Extracted material:
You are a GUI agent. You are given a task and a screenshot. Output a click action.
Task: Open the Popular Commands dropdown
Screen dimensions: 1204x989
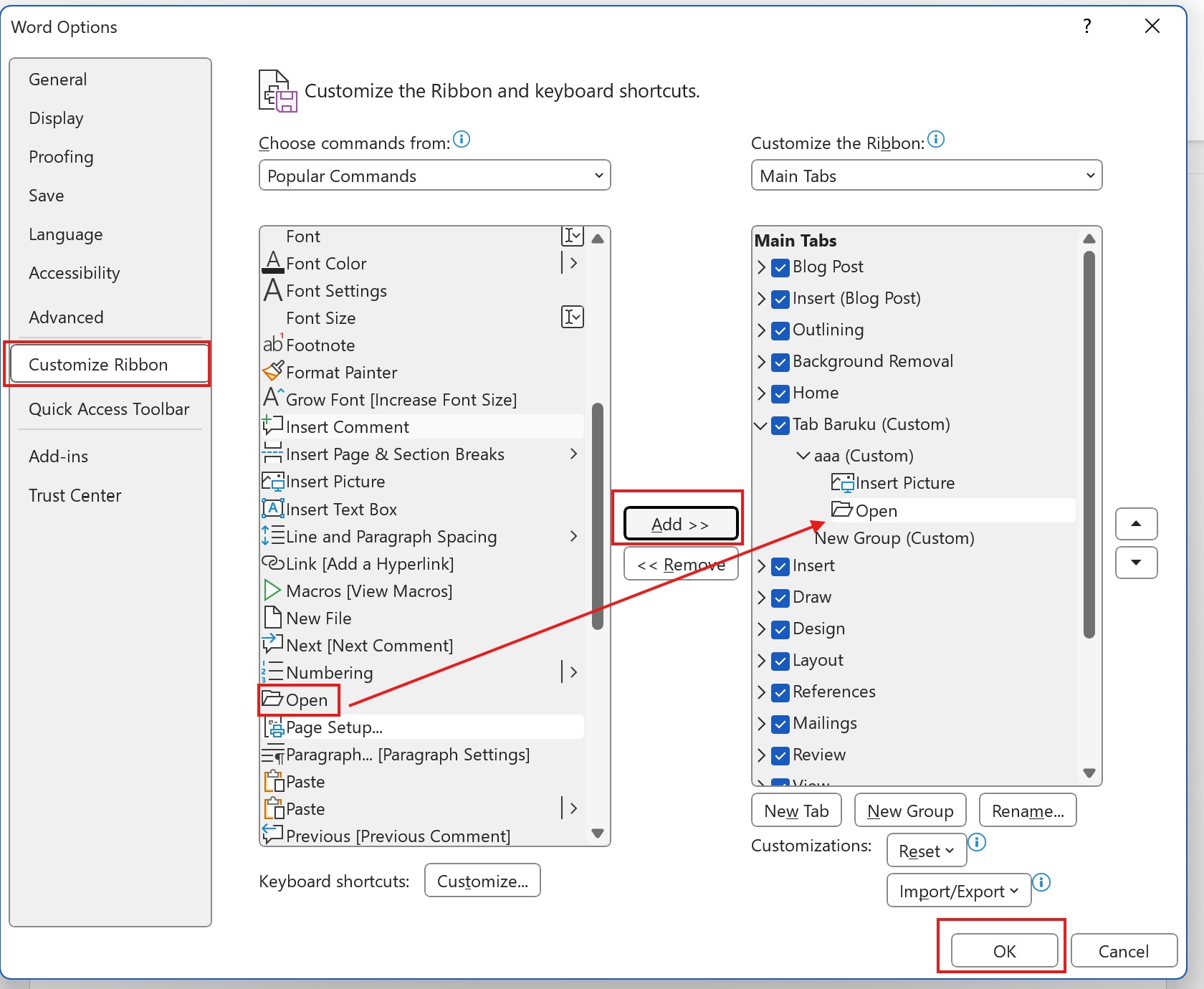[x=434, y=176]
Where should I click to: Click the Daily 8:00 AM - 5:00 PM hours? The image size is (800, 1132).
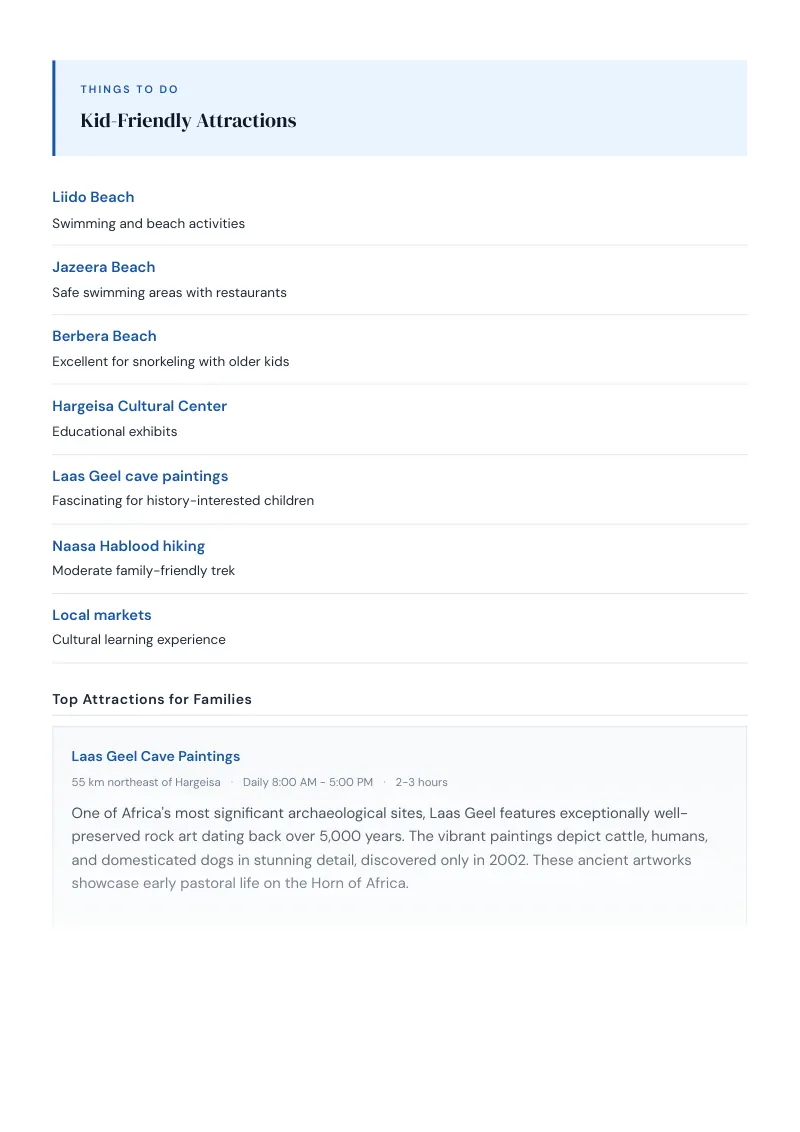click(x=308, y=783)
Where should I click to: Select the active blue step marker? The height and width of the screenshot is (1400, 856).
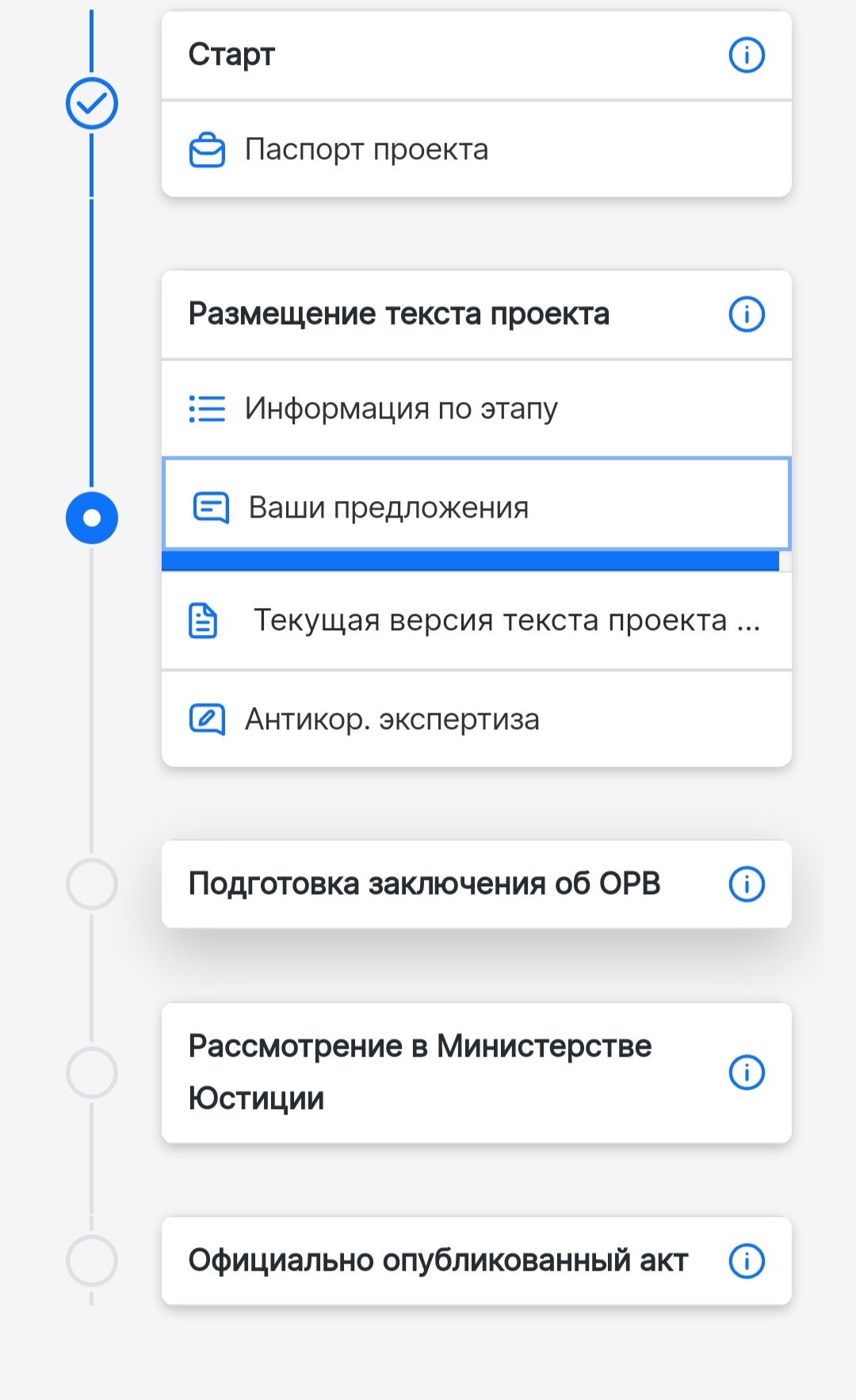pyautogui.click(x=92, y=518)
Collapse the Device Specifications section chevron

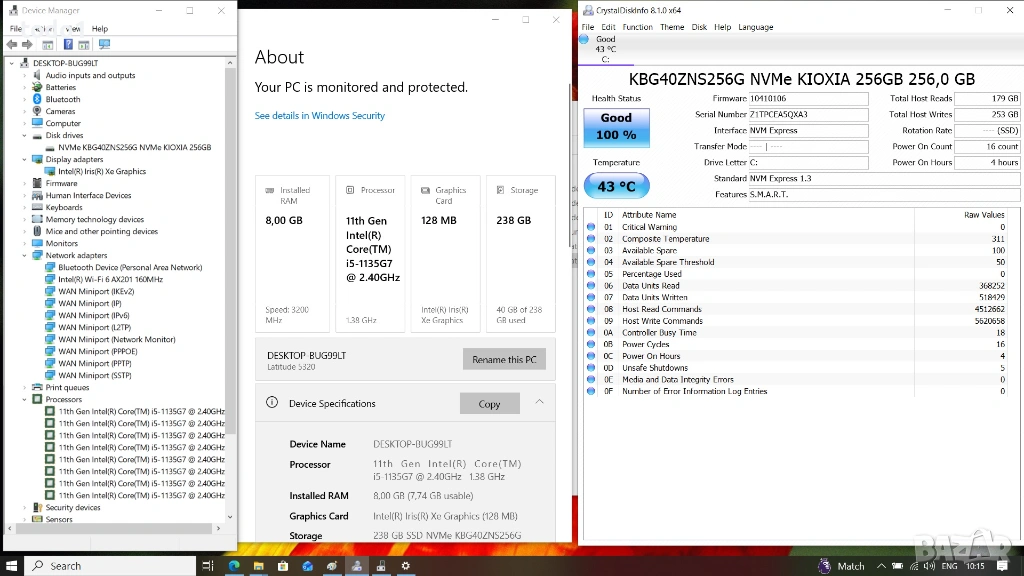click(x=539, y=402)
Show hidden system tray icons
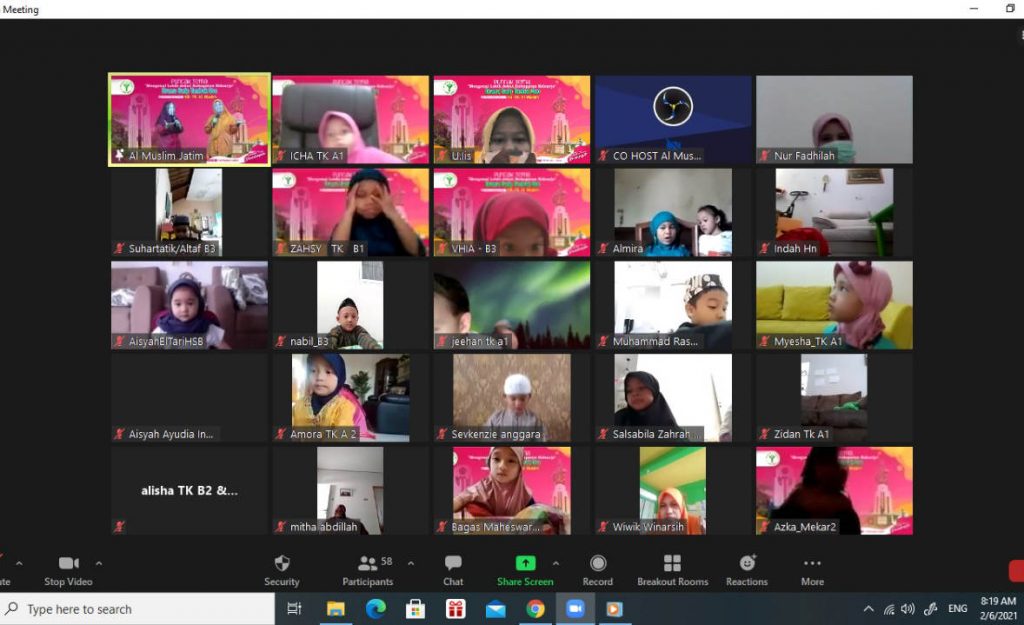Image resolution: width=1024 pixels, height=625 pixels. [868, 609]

Exercise: Without copying any picture, repeat the full listing above word for word.

Exercise answer:
You are a GUI agent. You are given a task and a screenshot. Output a click action.
Task: Open the Popular Commands dropdown
Screen dimensions: 1204x989
[x=434, y=176]
Where should I click to: Click the Daily 8:00 AM - 5:00 PM hours? The image size is (800, 1132).
click(x=308, y=783)
Where should I click to: Select the active blue step marker? The height and width of the screenshot is (1400, 856).
pyautogui.click(x=92, y=518)
Collapse the Device Specifications section chevron

click(x=539, y=402)
Show hidden system tray icons
Image resolution: width=1024 pixels, height=625 pixels. [868, 609]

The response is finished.